Dec 28th, 2009, 06:39 AM
how to implement a multi-process step execution
I am trying to define the best way to execute a step using a cluster. All the implementations that I have seen so far use a request/reply paradigm where the afterStep callback method is used to block the thread until all replies are received. Besides a blocking thread, the loop with a timeout value won't do, especially with a mix of short-running/long-running steps.
What I would envision is an architecture where the step is stuck in the executing part until all "chunks" are processed. Of course it means that another thread, fired by a controller, is able to change the step from executing to success and fire the next step, if any.
Is this a core capability of Spring batch? (i.e. a flow that can be resumed from another thread than the caller). How to deal with a synchronous job launcher in such a case?
Dec 28th, 2009, 09:43 AM
Stephane, your scenario sounds reminiscent of the "Asynchronous Aggregator" from Spring Batch Integration (the unimplemented use case), but only vaguely so.
We decided during the development of 2.0 that somewhere in the stack there has to be a blocking contract. We chose to make it the Step, but that decision isn't cast in stone (except it would be hard to change for 2.x). All you do if you allow the boundary to move is you force someone else to poll or block, so I don't see how it is more efficient of less fragile in the long run.
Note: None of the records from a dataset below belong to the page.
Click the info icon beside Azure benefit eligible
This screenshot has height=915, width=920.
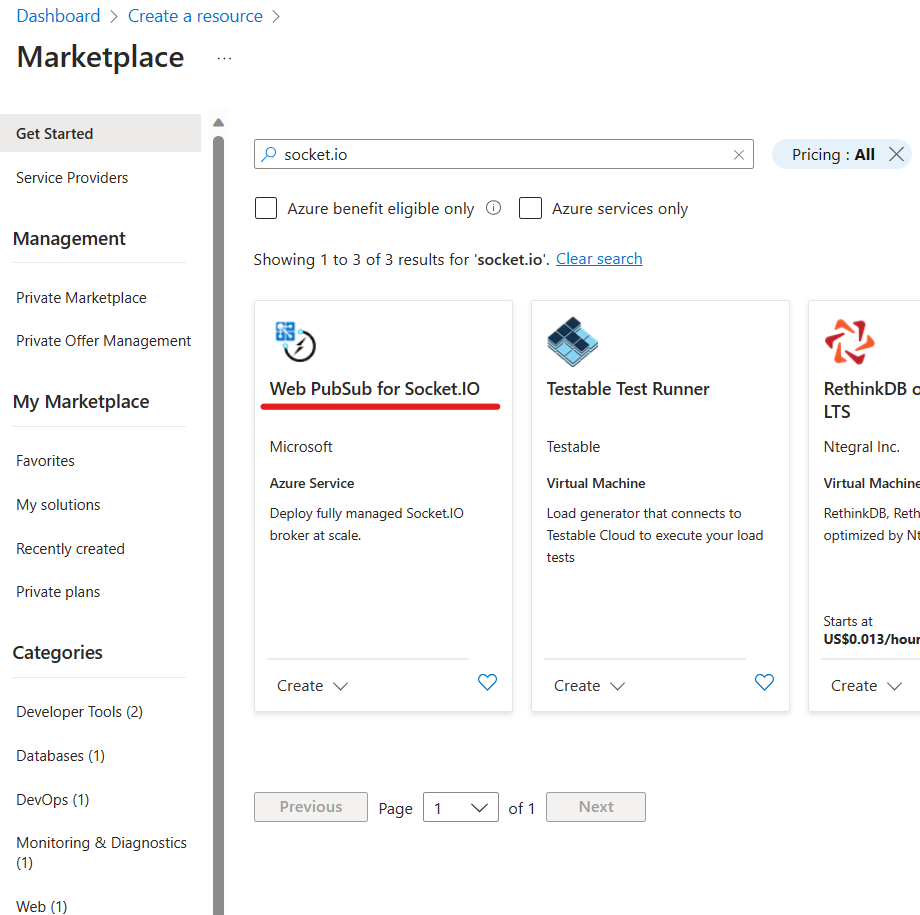coord(492,208)
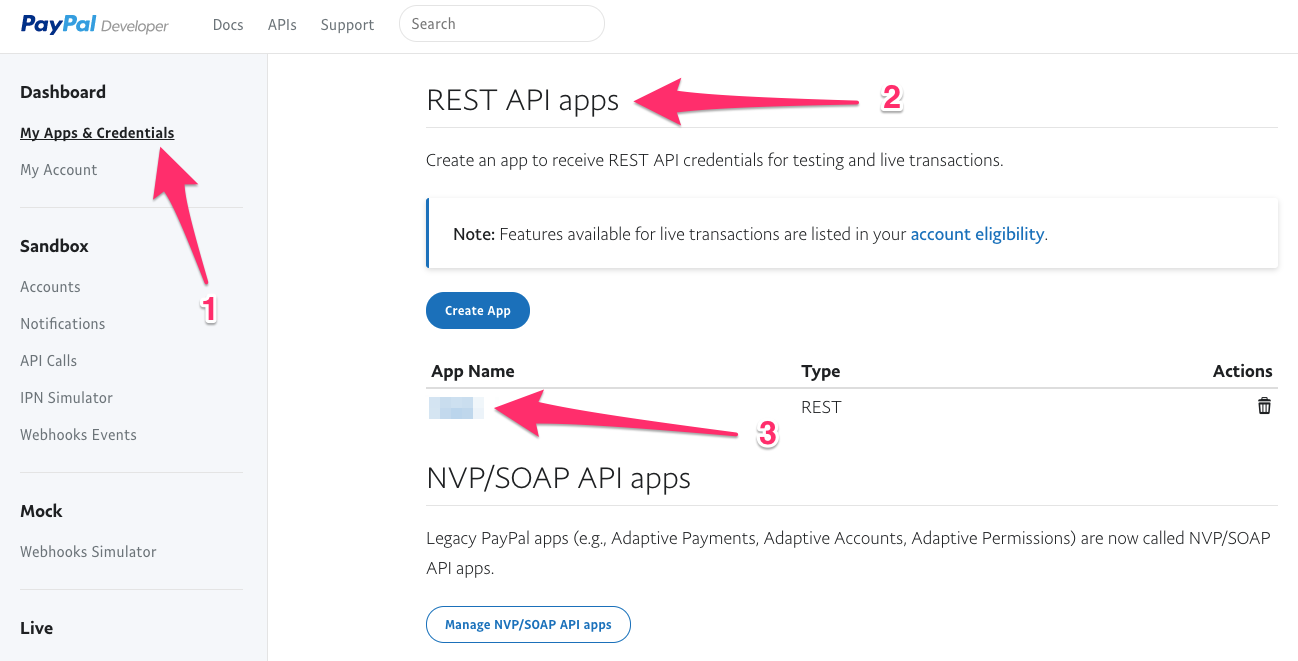Open the IPN Simulator
Screen dimensions: 1298x661
pos(66,397)
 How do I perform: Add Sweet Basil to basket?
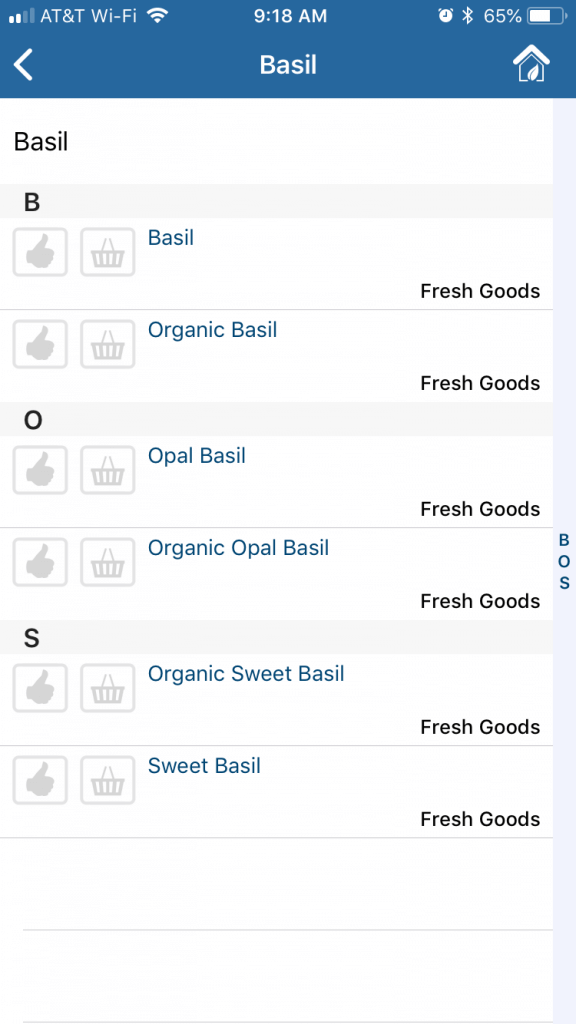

I also think you are conflating chunks and steps - chunks are always small enough that they shouldn't take long to process, and this is in the control of the developer
In some form or another looping with a timeout is a reality of distributed computing - you never really know if your remote worker is still alive or busy. Your point about the mix of long-running / short-running steps doesn't have enough detail to make any impact yet. You simply need to set the timeout to the longest possible time you are prepared to wait for a reply without assuming reasonably that there was an undetected failure. Anything that happens quicker than that is not inefficient - it just completes earlier.